I do recall a few albums being played as a kid – stuff like Roy Orbison, Ray Price, and The Statler Brothers – as well as the odd, current hit single. I had little interest and, now, I wonder how I spent my time before I fell in love with music.

However, my time – almost all of my time – would soon be filled with music as the result of two things that were conversation staples among my classmates in junior high as the result of the popularity of Q102 out of Cincinnati.

The first thing that had my classmates abuzz was the on-air antics of Q102 DJ Mark Sebastian. Sebastian was irreverent and, to us, completely outrageous, signing off his shifts with the declaration, “And remember that I, Mark Sebastian, want to see you completely naked.” In 1981, in Southeastern Indiana, that was inconceivably shocking.

The other topic of many conversations centered on the previous evening’s Top Ten at 10, during which the ten most popular songs of the day would be counted down. Tuning in nightly, something clicked in my pre-teen consciousness, some connection was made and these songs, some for only a brief time, meant something to me. Music suddenly mattered and nothing in my life would ever be the same.

So, here are a few of the songs that were all the rage in those early months of 1981…

Styx – The Best Of Times
Styx – as well as Journey, REO Speedwagon and Kansas – was a staple on radio in the Midwest and Paradise Theater was the album among many of my friends. Not only were they my first concert two years later, but Paradise Theater was one of the first cassettes I ever purchased. Along with The Best Of Times, Too Much Time On My Hands and Rockin’ The Paradise were fixtures in Q102’s Top Ten.

Blondie – Rapture
While some of my early favorites hold little appeal to me now aside from nostalgia, Blondie’s stature has only grown as my tastes have matured. Musical chameleons fronted by Debbie Harry, whose non-musical charms had us equally as captivated, Rapture was the introduction to hip-hop for many kids of my generation.

Hall & Oates – Kiss On My List
The tall, blond one and the short, dark-haired one known as Hall & Oates were an unstoppable radio juggernaut in the early ‘80s. As a teenager during that time, it seemed hard to imagine a world without a Hall & Oates song every twenty minutes.

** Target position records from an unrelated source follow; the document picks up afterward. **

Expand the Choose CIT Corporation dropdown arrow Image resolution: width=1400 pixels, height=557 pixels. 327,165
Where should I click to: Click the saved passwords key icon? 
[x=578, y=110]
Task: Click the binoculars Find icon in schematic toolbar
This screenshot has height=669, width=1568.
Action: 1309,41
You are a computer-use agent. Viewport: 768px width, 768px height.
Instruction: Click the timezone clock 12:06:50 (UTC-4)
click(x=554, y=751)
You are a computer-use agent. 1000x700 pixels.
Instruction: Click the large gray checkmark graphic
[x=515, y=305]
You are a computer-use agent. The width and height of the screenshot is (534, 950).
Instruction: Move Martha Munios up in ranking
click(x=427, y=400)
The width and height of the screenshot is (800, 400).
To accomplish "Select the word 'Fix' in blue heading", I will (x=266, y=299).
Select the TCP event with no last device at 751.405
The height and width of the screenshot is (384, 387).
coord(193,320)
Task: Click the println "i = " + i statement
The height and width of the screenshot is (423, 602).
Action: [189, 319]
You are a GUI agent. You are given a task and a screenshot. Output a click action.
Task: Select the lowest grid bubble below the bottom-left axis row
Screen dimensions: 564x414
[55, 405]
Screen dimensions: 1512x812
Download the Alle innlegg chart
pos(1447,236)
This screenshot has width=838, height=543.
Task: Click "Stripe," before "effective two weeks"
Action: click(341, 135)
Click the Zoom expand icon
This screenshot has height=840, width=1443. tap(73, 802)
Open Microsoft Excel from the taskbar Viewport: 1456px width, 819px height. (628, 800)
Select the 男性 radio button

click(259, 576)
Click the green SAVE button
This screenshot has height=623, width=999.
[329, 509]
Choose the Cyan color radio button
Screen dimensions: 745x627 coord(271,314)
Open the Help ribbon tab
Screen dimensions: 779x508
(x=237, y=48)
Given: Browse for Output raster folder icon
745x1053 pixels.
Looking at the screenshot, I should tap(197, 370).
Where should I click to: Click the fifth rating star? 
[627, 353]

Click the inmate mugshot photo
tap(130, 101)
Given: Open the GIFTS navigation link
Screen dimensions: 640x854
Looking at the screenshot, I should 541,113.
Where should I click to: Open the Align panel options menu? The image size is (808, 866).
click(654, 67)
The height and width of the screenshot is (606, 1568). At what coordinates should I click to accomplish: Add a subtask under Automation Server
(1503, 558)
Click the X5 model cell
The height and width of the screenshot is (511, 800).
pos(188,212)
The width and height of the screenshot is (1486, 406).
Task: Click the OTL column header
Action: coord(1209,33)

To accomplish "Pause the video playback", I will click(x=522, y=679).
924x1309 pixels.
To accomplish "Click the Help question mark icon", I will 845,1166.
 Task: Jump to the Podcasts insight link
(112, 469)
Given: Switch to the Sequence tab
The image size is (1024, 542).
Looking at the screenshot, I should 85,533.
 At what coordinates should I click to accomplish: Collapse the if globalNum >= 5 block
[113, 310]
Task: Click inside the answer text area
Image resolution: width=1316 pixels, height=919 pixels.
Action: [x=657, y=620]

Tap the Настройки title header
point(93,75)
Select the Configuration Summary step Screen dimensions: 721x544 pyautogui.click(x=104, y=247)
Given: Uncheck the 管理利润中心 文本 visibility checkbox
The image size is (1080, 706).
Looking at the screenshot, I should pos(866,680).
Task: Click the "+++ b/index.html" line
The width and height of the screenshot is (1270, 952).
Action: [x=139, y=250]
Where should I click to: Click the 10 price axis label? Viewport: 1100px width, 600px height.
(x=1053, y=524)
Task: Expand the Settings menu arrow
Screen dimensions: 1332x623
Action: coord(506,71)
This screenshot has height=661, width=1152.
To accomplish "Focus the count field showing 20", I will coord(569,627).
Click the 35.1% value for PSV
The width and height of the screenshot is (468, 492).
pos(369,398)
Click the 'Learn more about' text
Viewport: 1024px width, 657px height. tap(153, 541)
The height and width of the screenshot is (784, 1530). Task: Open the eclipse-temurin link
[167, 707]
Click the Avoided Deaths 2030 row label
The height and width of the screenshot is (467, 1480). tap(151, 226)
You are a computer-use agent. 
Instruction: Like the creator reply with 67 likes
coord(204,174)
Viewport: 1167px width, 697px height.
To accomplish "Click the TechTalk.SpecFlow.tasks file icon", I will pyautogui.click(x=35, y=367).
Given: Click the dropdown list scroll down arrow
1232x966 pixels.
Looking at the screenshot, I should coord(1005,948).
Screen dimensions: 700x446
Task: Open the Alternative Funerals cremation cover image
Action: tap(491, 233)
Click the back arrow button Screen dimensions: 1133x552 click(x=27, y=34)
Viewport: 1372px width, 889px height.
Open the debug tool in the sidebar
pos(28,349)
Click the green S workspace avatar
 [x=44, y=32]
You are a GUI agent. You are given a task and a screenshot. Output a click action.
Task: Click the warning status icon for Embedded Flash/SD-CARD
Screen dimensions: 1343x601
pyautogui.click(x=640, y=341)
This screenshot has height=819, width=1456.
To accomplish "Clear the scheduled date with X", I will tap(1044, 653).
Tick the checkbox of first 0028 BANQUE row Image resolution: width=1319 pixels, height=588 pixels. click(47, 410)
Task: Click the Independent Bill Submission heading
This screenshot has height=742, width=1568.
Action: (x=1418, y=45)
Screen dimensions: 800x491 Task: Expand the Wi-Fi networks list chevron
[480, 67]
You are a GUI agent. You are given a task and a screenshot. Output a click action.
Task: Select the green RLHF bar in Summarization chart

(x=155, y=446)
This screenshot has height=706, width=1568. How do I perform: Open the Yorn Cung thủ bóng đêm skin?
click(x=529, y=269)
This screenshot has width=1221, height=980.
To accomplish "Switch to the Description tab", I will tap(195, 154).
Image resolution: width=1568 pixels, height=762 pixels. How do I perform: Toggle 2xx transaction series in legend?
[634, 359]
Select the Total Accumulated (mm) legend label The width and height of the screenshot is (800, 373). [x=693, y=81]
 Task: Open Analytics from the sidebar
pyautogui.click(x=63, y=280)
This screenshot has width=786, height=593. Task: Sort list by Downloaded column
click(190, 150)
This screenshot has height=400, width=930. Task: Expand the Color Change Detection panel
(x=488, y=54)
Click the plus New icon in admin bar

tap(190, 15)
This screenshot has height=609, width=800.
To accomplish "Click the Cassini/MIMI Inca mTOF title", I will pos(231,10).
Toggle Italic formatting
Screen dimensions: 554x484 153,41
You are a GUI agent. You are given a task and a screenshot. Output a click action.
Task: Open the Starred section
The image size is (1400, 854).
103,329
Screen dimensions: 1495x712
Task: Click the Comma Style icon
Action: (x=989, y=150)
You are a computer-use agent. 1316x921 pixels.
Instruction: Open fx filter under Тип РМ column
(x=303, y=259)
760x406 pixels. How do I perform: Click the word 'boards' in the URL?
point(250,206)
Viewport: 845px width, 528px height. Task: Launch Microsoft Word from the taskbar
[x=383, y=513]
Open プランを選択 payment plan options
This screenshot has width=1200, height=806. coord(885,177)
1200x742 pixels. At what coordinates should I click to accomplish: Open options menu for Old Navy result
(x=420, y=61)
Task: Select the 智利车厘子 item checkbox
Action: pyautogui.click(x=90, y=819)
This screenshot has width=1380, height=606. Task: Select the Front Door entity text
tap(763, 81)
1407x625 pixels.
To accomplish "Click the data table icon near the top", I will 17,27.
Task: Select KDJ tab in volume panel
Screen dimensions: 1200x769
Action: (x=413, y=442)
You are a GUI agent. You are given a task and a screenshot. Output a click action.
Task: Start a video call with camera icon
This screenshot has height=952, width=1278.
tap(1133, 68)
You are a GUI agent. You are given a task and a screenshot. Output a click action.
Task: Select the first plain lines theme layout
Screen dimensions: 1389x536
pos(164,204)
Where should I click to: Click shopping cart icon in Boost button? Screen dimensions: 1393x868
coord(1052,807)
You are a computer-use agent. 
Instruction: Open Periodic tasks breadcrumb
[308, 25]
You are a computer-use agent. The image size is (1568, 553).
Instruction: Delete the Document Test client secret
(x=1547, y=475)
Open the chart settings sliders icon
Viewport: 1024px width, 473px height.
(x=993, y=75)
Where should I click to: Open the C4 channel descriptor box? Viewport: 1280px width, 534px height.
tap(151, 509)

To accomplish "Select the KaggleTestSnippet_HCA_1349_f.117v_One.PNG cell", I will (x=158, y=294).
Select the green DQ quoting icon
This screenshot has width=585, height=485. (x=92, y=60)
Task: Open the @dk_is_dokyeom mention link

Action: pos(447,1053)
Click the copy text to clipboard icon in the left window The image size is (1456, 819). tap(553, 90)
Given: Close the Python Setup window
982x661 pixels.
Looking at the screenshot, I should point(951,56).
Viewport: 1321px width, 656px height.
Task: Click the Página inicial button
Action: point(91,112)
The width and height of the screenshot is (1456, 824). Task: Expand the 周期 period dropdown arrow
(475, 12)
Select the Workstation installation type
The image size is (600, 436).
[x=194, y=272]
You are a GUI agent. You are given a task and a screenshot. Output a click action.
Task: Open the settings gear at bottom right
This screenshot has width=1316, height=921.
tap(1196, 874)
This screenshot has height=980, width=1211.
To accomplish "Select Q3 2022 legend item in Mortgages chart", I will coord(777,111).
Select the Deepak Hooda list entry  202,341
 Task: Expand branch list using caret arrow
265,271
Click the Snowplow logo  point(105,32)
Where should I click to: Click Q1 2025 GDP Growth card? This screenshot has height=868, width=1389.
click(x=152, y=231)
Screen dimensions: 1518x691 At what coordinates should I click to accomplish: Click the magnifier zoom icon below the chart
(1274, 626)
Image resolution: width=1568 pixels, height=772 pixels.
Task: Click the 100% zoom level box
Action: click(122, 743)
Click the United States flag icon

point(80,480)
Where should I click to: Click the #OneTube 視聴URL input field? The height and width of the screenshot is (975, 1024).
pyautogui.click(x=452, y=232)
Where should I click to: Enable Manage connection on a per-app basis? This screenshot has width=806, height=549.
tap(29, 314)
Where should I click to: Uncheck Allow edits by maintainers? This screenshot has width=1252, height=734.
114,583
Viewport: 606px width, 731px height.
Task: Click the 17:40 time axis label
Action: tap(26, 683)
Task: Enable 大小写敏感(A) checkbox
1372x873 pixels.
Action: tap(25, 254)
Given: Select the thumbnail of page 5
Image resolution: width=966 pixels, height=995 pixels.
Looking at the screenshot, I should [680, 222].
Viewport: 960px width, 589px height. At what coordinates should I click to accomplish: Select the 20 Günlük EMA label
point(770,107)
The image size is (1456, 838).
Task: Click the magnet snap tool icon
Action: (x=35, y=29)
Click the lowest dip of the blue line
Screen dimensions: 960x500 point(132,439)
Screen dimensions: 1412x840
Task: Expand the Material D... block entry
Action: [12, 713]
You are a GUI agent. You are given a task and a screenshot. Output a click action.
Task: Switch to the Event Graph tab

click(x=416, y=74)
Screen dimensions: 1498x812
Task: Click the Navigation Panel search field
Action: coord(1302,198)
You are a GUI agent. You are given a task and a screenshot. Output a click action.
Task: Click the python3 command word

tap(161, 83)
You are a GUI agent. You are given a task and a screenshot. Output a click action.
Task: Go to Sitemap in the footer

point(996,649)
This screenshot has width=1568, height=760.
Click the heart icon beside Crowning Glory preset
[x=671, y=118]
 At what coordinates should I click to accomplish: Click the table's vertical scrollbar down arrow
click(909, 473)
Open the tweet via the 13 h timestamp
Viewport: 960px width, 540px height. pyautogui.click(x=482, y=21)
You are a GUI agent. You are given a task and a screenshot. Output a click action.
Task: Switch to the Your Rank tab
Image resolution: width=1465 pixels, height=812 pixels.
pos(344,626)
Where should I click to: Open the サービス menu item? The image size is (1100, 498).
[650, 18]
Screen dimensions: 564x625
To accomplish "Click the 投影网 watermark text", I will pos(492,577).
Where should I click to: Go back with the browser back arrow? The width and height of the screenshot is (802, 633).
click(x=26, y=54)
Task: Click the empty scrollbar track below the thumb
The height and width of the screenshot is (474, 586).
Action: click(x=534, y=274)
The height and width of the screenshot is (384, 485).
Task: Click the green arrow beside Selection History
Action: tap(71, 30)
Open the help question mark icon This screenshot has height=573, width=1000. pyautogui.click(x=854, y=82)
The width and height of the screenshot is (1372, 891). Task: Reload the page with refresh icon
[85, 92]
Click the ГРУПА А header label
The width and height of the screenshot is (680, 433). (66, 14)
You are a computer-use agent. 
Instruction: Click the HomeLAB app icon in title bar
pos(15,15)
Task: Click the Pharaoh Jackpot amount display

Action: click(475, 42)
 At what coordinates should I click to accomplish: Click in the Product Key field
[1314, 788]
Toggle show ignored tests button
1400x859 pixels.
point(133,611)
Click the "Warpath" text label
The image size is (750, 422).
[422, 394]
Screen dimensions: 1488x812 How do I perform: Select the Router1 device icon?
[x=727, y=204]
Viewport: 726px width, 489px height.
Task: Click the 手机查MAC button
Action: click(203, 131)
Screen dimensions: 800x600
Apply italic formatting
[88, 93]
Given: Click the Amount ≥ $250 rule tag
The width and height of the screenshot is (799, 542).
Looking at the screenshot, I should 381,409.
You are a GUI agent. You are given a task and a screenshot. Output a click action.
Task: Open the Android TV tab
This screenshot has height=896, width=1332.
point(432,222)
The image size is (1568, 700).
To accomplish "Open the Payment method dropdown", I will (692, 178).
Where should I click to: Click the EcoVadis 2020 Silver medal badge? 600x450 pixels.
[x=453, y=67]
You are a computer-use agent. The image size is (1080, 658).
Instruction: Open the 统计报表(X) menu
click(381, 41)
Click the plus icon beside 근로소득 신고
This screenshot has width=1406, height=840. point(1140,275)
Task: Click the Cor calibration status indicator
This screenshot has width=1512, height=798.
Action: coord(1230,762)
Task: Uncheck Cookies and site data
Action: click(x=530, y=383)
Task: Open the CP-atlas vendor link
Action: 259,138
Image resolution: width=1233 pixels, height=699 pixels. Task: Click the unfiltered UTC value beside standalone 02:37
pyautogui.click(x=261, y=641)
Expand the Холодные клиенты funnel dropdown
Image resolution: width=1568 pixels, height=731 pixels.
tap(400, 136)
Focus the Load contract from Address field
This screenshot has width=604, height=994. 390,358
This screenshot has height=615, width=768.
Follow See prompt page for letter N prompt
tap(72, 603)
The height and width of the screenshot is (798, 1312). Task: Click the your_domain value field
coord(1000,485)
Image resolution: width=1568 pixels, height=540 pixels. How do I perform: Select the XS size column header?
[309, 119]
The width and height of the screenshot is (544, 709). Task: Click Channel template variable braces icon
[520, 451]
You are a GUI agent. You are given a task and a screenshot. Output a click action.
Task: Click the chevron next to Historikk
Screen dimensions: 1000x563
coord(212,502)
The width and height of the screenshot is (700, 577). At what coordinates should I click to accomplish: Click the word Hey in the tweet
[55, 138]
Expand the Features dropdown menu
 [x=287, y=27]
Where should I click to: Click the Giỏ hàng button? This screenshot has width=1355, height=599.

John Cougar – Ain’t Even Done With The Night
Before he was John Mellencamp, saving American farms, and incessantly reminding television viewers that “this is our country,” he was simply John Cougar (or, as my friend Bosco would refer to him, Johnny Hoosier). He’s arguably done better music since those early years, but this is, perhaps, the one song of his which I still never tire of hearing.